**INSTRUCTIONS TO FOLLOW**
Quote the lines of the data below verbatim, beginning at the line that contains "Click the 3:58 PM time in timestamp" and ending at the last line, both included, and excluding pictures.

**DATA FOR THIS TASK**
----

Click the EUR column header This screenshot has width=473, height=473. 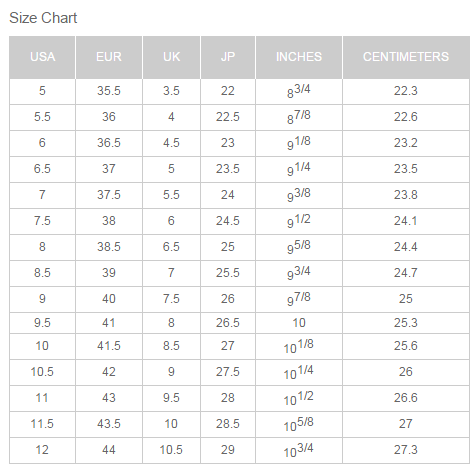coord(109,57)
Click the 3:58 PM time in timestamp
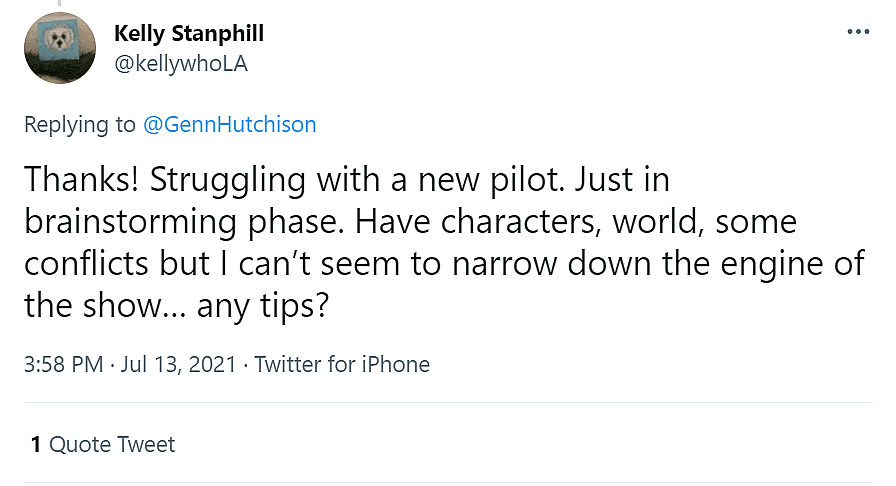This screenshot has width=896, height=486. (63, 364)

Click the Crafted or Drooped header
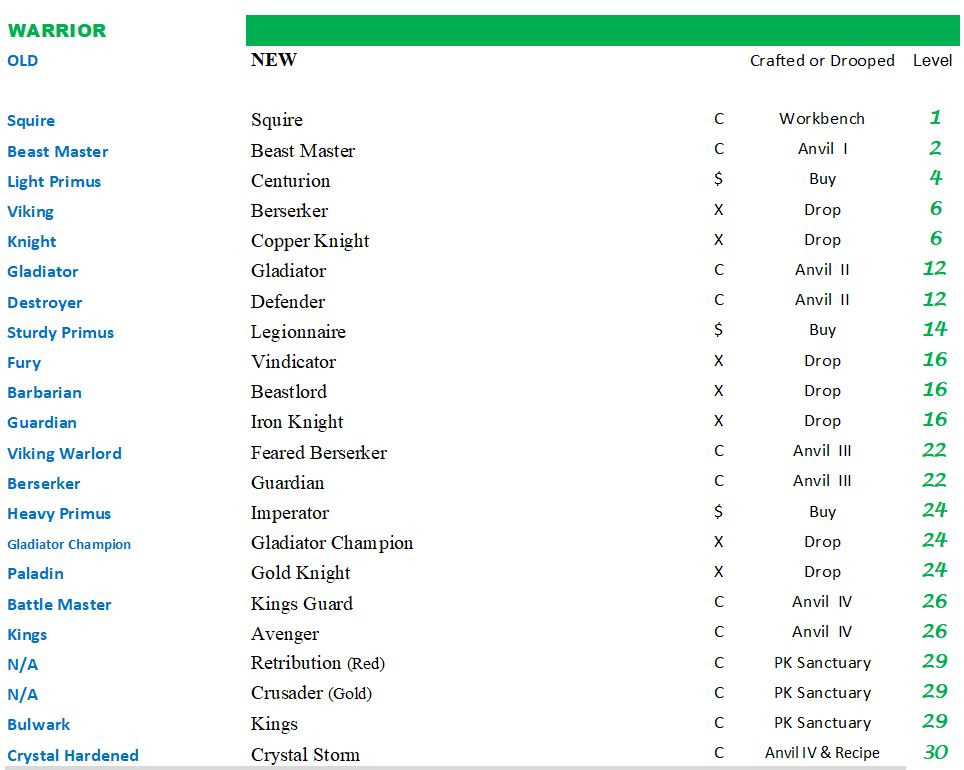[822, 60]
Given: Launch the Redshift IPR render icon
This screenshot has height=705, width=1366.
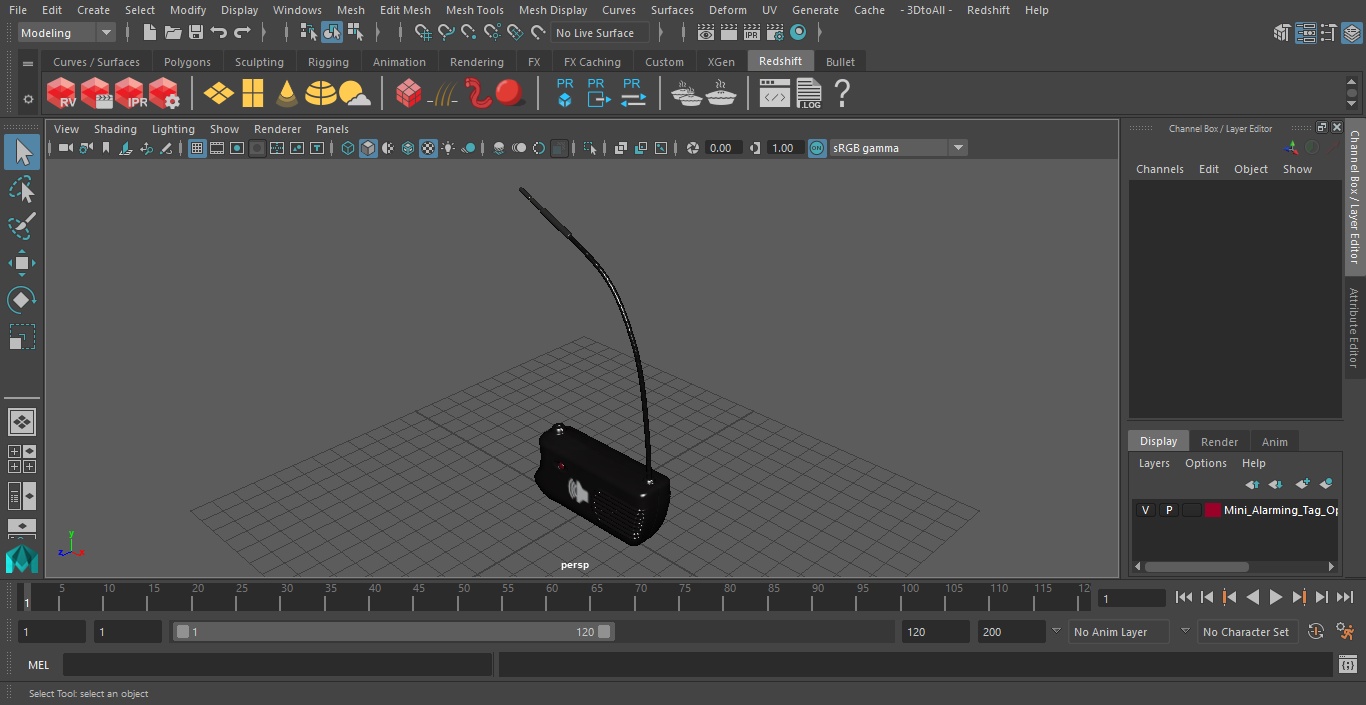Looking at the screenshot, I should click(x=130, y=94).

----

**OUTPUT OF THE EXERCISE**
Click the 3:58 PM time in timestamp
This screenshot has width=896, height=486. (63, 364)

Click the Crafted or Drooped header
[822, 60]
Given: Launch the Redshift IPR render icon
This screenshot has height=705, width=1366.
Looking at the screenshot, I should click(x=130, y=94).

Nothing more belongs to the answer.